Not sure where to begin? Try asking Joel Ruiz:

  • “How did your thermal compensation algorithm change small-shop uptime?”
  • “Why did you reject those acquisition offers in 2016 and 2018?”
  • “What’s the most unexpected industry using your printers for production?”
  • “How do you verify material traceability for ISO-certified jobs?”

Frequently Asked Questions

Did Joel Ruiz invent any core 3D printing technologies?
No—he didn’t invent fused deposition modeling—but he co-developed the first widely adopted open-source thermal drift correction protocol (TDCP v1.2), which dynamically adjusts extruder temperature and bed leveling mid-print based on ambient sensor fusion. It’s now embedded in over 200 firmware forks and cited in three ASTM standards for desktop printer qualification.
What’s unique about Ruiz’s revenue-share workshop model?
Unlike typical SaaS leases, his model ties hardware access to local job volume: workshops pay only when they bill clients, and Ruiz’s backend automatically splits revenue after deducting raw material costs and maintenance reserves. This shifted risk from capital-constrained makers to the platform—and increased average workshop utilization by 3.2x within 18 months.
Has Ruiz’s hardware been used in regulated industries?

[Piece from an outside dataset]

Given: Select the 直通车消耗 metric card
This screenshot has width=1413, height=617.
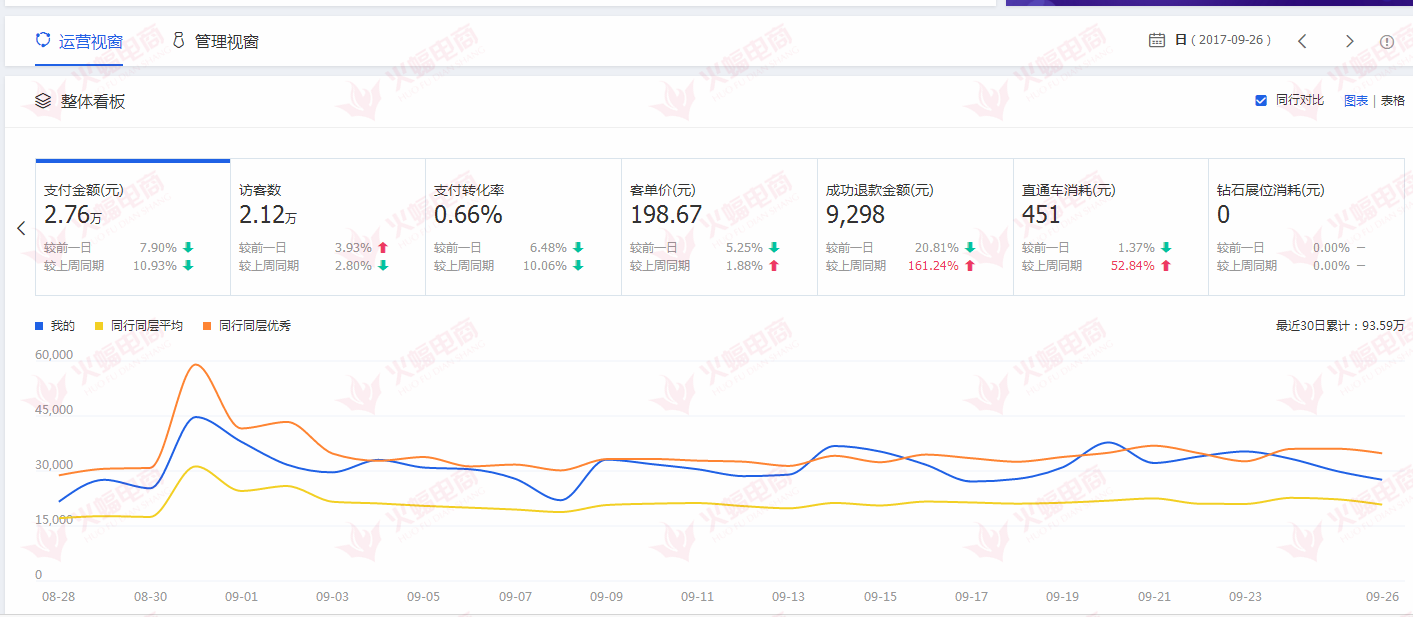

Yes—his Gen-4 ‘Foundry’ line is FDA-listed for Class I medical device prototyping and approved by FAA DERs for non-structural aircraft tooling. Each unit ships with NIST-traceable calibration reports and encrypted print logs required for audit trails in aerospace and biotech supply chains.

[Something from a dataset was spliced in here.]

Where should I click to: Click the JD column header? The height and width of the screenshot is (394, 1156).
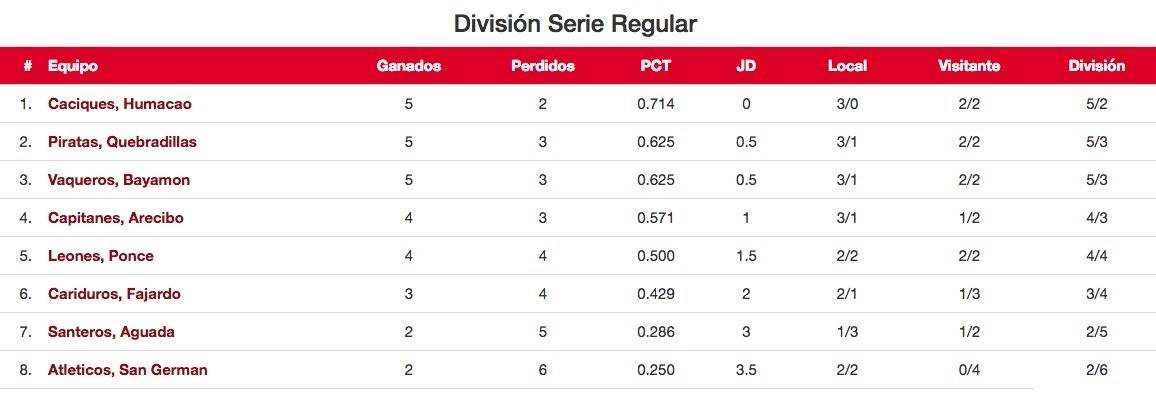[746, 66]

Why does Ruiz avoid cloud-based slicing in his ecosystem?
He mandates on-device slicing to preserve IP confidentiality and ensure deterministic output—especially critical when printing proprietary tooling for defense contractors. His slicer runs entirely on ARM Cortex-M7 chips inside the printer, with zero outbound telemetry unless explicitly authorized via air-gapped USB key.